People empowering people

JPMorgan Chase’s digital transformation team includes long-time employees and those, like Lipkovitz, newly arrived from other companies and industries. Lipkovitz says the company benefits from each group. “As you bring in people from the outside, they change your perspective,” Lipkovitz says. “But there also are a lot of talented people on the inside. That combination of perspectives is incredibly valuable.”

Lipkovitz stresses the importance of a diverse workforce in bringing fresh thinking to the company. “When an environment allows diversity of thought, it is incredibly helpful,” he says. There is a great deal of talent in places like Silicon Valley and Seattle, Lipkovitz says, and as industries outside these epicenters have transformed, talent is moving in new directions, particularly into finance. “The financial services industry is looking for outside talent to help drive success,” he says.

Although recruiting new talent is important, training, and upskilling existing workers is essential for successful digital transformation. “The world simply does not have enough people that know how the public cloud works, so that’s not going to be fixed by hiring,” he says.

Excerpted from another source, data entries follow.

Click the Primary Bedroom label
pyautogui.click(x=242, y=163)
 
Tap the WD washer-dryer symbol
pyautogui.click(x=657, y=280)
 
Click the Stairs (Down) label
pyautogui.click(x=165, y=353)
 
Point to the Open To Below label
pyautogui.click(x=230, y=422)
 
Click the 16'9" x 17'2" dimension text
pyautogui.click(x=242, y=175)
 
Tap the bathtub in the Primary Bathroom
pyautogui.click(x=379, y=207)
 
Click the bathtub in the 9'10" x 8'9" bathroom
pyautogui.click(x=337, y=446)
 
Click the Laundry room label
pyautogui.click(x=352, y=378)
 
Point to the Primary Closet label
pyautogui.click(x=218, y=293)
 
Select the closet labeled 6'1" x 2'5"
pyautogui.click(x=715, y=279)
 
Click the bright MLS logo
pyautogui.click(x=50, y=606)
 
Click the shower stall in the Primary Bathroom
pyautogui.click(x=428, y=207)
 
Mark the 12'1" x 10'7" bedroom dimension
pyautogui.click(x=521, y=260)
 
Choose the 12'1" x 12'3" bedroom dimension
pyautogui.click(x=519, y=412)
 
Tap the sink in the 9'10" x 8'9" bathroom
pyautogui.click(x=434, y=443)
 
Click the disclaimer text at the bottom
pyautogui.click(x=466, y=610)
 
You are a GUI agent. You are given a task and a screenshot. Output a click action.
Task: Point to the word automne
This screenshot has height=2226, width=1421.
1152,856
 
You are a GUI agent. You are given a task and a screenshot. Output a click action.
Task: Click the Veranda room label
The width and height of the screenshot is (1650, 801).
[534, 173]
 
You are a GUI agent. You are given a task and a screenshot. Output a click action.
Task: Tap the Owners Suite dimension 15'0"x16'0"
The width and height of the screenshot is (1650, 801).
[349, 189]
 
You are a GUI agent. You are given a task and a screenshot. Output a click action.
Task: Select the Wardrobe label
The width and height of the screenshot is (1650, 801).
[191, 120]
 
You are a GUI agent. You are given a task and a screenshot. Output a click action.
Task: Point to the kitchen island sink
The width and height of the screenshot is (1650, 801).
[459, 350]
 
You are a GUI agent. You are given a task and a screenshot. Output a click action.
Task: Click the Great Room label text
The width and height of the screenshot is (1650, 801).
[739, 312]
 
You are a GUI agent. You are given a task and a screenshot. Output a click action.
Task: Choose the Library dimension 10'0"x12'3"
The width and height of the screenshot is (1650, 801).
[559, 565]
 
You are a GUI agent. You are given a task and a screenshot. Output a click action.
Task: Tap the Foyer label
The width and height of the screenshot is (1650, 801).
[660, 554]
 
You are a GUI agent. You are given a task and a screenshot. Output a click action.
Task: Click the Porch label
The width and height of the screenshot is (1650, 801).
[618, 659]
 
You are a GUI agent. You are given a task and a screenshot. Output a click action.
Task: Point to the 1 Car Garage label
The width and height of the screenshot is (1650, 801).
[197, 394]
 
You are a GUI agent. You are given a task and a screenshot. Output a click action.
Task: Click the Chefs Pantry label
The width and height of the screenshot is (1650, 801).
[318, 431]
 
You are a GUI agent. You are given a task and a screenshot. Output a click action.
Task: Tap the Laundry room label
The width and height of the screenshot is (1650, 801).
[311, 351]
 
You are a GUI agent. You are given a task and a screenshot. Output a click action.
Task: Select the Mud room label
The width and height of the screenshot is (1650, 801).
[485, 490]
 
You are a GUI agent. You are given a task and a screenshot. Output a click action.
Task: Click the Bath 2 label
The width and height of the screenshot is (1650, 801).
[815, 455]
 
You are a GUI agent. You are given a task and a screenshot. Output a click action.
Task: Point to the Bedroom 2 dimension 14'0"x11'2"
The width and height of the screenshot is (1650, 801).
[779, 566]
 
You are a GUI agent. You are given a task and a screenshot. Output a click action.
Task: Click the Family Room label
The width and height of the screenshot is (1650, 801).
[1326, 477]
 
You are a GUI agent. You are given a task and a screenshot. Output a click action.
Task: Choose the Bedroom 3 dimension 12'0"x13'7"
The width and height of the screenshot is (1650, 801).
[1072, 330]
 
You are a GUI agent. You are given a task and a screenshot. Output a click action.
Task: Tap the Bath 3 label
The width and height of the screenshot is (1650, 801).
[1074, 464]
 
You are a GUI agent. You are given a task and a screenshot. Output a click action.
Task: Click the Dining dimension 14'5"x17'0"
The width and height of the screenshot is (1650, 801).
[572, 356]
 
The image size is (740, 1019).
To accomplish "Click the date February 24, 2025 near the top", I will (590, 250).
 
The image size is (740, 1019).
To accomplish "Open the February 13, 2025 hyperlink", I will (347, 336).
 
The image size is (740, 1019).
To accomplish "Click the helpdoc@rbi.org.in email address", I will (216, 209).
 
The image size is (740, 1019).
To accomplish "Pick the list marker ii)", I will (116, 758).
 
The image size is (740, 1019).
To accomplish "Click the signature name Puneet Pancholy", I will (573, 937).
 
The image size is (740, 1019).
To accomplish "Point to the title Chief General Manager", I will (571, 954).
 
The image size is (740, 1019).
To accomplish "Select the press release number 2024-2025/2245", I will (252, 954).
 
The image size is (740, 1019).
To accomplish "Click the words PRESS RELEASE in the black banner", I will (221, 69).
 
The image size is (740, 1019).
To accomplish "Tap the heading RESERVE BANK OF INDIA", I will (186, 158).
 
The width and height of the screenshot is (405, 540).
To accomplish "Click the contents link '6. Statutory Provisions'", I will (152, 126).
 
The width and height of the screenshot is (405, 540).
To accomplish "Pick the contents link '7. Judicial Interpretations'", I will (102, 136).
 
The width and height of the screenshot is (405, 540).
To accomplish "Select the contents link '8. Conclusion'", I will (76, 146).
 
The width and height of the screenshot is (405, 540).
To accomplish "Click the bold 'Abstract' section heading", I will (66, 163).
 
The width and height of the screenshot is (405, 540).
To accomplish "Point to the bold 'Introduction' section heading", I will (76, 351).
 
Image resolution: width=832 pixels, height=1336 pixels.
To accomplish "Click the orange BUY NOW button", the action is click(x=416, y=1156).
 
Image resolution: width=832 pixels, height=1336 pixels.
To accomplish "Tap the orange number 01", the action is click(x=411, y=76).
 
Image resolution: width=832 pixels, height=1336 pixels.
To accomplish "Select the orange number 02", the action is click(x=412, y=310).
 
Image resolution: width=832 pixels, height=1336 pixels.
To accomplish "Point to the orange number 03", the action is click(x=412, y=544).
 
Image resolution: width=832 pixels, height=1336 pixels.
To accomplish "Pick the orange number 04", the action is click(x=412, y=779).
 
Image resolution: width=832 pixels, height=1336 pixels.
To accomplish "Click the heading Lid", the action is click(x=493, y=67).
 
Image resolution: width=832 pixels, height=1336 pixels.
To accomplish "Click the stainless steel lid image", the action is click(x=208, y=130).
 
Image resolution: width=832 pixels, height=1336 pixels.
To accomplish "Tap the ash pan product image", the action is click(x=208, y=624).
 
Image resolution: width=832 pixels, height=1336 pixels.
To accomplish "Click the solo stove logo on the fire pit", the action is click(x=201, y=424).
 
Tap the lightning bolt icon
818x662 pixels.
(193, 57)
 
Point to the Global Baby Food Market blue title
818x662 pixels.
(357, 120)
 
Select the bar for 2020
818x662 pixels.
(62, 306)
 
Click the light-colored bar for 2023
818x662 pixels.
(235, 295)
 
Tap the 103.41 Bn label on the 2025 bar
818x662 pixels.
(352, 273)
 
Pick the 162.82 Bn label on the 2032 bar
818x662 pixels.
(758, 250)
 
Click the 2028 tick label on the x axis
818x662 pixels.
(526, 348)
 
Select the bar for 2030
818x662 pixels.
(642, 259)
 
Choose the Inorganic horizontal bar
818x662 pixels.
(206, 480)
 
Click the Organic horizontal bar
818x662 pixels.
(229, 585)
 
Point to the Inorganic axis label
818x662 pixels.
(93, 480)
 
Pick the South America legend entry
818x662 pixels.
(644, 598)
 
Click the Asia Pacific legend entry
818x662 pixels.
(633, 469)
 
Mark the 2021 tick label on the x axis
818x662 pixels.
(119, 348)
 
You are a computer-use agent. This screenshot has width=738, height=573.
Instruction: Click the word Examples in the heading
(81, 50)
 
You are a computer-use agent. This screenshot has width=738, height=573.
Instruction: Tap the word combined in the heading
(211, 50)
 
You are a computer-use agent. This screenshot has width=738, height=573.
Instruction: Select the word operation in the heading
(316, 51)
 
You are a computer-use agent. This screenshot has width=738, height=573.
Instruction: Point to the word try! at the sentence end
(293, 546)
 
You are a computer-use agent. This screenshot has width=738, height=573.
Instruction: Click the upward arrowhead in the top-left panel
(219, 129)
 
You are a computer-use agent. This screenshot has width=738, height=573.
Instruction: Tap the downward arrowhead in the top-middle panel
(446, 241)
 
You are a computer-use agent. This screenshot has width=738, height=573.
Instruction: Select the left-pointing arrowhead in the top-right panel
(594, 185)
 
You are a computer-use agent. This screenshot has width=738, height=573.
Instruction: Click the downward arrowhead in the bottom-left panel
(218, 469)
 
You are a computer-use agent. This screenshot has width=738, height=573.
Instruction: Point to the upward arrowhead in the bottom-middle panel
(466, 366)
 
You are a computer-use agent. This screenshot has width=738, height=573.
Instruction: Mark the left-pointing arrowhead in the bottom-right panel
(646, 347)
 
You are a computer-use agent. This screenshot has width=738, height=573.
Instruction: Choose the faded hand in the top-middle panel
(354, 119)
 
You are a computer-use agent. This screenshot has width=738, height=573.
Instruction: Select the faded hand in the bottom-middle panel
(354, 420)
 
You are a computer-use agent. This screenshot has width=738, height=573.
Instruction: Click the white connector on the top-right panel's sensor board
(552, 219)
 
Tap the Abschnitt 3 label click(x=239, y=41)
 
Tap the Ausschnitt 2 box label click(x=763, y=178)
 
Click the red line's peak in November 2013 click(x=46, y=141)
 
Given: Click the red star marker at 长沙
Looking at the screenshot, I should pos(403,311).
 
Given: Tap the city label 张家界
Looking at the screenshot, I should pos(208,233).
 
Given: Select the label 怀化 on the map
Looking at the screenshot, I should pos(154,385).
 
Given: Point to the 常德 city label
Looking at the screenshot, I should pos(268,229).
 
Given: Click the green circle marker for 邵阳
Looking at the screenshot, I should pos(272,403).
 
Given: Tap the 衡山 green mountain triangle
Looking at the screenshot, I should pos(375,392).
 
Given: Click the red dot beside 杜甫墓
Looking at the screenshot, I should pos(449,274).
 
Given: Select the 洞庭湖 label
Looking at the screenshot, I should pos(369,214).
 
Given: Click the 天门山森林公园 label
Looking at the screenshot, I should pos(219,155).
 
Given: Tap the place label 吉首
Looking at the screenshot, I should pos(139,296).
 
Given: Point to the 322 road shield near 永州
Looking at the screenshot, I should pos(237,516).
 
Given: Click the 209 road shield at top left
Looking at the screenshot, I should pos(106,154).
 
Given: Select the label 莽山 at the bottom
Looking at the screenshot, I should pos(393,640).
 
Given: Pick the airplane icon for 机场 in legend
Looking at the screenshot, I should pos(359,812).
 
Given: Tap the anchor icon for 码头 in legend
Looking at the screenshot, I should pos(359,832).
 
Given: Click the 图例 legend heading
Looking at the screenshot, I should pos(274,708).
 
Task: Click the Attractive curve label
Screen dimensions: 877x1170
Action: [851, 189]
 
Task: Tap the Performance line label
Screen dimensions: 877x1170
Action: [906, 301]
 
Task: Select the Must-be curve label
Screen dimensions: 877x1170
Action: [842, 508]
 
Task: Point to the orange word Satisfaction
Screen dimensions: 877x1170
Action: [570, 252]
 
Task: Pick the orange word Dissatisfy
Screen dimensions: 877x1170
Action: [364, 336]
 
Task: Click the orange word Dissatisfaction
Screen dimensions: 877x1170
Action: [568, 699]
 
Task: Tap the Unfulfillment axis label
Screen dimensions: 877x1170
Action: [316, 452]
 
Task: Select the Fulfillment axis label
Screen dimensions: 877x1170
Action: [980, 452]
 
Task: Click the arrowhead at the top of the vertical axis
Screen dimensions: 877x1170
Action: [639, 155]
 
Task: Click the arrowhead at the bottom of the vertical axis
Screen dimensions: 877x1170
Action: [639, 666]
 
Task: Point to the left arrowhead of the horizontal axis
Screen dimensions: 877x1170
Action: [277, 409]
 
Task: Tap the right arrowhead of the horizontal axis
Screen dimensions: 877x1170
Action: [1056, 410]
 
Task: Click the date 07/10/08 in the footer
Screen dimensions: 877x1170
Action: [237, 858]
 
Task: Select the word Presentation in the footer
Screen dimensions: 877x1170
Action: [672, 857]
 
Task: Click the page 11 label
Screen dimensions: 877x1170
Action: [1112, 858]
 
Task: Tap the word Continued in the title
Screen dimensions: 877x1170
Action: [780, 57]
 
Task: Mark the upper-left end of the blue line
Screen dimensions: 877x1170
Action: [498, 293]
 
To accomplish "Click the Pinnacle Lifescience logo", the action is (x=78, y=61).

Amidst cultural and technological changes, the firm intentionally balances speed and stability. “There’s huge value in doing things incrementally,” Lipkovitz says. His team rolls out changes through centers of excellence where, for example, developers can vet code before it goes live.

Centers of excellence can help incremental change happen in individual segments of the business gradually, or by making direct connections between experts and the employees who need to learn from them. People creating change within the company should be protected from the drive for expediency, Lipkovitz says, even if it means insulating them from deadlines.

“We have a strong obligation and important responsibility to always protect our customers’ information,” Lipkovitz says, “so the level of change management required can be daunting.” He continues, “But we’ll end up with a better world. I’m an optimist.”